> [What you should do] Please rewrite the entries as a Markdown table with the columns Row and Line. Put each nonblank line in its own numbered row and skip blank lines.

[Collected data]
»»

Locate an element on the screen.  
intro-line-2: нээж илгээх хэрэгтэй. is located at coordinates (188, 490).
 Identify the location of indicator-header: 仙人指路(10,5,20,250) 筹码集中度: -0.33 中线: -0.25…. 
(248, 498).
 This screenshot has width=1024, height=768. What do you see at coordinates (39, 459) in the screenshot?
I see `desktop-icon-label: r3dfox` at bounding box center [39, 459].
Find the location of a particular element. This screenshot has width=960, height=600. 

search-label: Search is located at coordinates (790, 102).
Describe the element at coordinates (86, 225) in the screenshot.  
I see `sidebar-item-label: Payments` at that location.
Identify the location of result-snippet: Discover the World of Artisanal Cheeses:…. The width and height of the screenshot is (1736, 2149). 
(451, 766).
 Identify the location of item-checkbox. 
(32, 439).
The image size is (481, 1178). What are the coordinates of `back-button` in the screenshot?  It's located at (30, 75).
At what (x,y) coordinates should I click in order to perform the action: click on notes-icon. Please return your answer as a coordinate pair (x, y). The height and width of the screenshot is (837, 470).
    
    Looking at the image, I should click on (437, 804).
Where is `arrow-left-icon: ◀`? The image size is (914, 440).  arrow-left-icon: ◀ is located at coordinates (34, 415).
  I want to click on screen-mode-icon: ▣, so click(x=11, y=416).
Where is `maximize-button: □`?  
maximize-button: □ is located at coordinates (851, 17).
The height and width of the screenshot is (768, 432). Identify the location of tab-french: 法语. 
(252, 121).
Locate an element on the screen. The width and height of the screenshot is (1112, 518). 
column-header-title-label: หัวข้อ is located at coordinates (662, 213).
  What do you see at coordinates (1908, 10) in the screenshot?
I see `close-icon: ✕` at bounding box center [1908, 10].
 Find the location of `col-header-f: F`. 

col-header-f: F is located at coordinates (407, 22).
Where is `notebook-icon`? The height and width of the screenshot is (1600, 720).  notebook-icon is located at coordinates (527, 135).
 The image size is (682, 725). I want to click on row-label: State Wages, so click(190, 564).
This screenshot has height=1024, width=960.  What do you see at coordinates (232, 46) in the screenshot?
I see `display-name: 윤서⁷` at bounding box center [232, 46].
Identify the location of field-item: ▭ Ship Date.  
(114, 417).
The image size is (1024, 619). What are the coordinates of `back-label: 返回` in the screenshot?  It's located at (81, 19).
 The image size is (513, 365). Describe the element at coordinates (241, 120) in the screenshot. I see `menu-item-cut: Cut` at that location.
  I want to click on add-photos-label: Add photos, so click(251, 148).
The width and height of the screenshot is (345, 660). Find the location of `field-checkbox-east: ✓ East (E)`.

««

> [Written reply]
| Row | Line |
|---|---|
| 1 | Locate an element on the screen.   |
| 2 | intro-line-2: нээж илгээх хэрэгтэй. is located at coordinates (188, 490). |
| 3 |  Identify the location of indicator-header: 仙人指路(10,5,20,250) 筹码集中度: -0.33 中线: -0.25….  |
| 4 | (248, 498). |
| 5 |  This screenshot has width=1024, height=768. What do you see at coordinates (39, 459) in the screenshot? |
| 6 | I see `desktop-icon-label: r3dfox` at bounding box center [39, 459]. |
| 7 | Find the location of a particular element. This screenshot has width=960, height=600.  |
| 8 | search-label: Search is located at coordinates (790, 102). |
| 9 | Describe the element at coordinates (86, 225) in the screenshot.   |
| 10 | I see `sidebar-item-label: Payments` at that location. |
| 11 | Identify the location of result-snippet: Discover the World of Artisanal Cheeses:…. The width and height of the screenshot is (1736, 2149).  |
| 12 | (451, 766). |
| 13 |  Identify the location of item-checkbox.  |
| 14 | (32, 439). |
| 15 | The image size is (481, 1178). What are the coordinates of `back-button` in the screenshot?  It's located at (30, 75). |
| 16 | At what (x,y) coordinates should I click in order to perform the action: click on notes-icon. Please return your answer as a coordinate pair (x, y). The height and width of the screenshot is (837, 470). |
| 17 |     Looking at the image, I should click on (437, 804). |
| 18 | Where is `arrow-left-icon: ◀`? The image size is (914, 440).  arrow-left-icon: ◀ is located at coordinates (34, 415). |
| 19 |   I want to click on screen-mode-icon: ▣, so click(x=11, y=416). |
| 20 | Where is `maximize-button: □`?   |
| 21 | maximize-button: □ is located at coordinates (851, 17). |
| 22 | The height and width of the screenshot is (768, 432). Identify the location of tab-french: 法语.  |
| 23 | (252, 121). |
| 24 | Locate an element on the screen. The width and height of the screenshot is (1112, 518).  |
| 25 | column-header-title-label: หัวข้อ is located at coordinates (662, 213). |
| 26 |   What do you see at coordinates (1908, 10) in the screenshot? |
| 27 | I see `close-icon: ✕` at bounding box center [1908, 10]. |
| 28 |  Find the location of `col-header-f: F`.  |
| 29 | col-header-f: F is located at coordinates (407, 22). |
| 30 | Where is `notebook-icon`? The height and width of the screenshot is (1600, 720).  notebook-icon is located at coordinates (527, 135). |
| 31 |  The image size is (682, 725). I want to click on row-label: State Wages, so click(190, 564). |
| 32 | This screenshot has height=1024, width=960.  What do you see at coordinates (232, 46) in the screenshot? |
| 33 | I see `display-name: 윤서⁷` at bounding box center [232, 46]. |
| 34 | Identify the location of field-item: ▭ Ship Date.   |
| 35 | (114, 417). |
| 36 | The image size is (1024, 619). What are the coordinates of `back-label: 返回` in the screenshot?  It's located at (81, 19). |
| 37 |  The image size is (513, 365). Describe the element at coordinates (241, 120) in the screenshot. I see `menu-item-cut: Cut` at that location. |
| 38 |   I want to click on add-photos-label: Add photos, so click(251, 148). |
| 39 | The width and height of the screenshot is (345, 660). Find the location of `field-checkbox-east: ✓ East (E)`. |